**Records drawn from a dataset**
--
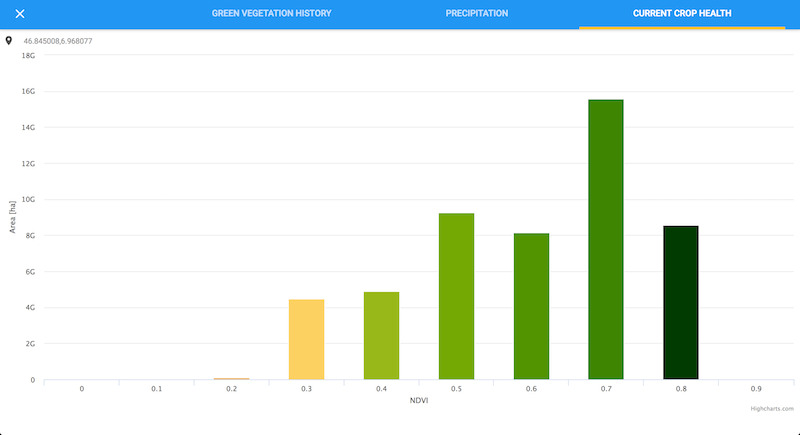Pick the bar at NDVI 0.6
The width and height of the screenshot is (800, 435).
coord(531,307)
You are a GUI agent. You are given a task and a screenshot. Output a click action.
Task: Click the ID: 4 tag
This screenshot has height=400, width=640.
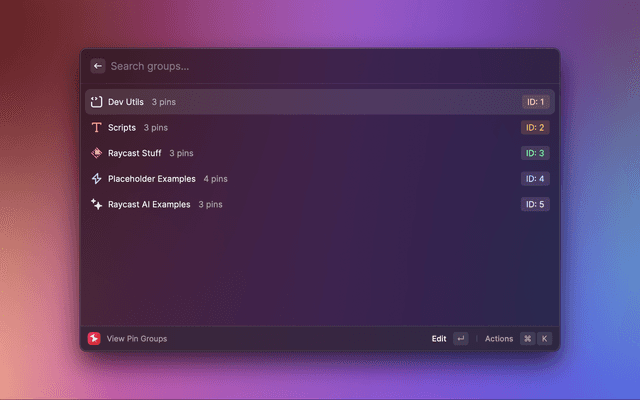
--
**Task brief**
The lines from the one holding "You are a GUI" to the final line of the entries are to be duplicated exactly, and the pictures are to be left out.

**Response below**
You are a GUI agent. You are given a task and a screenshot. Output a click action.
Task: Click the ID: 4 tag
This screenshot has height=400, width=640.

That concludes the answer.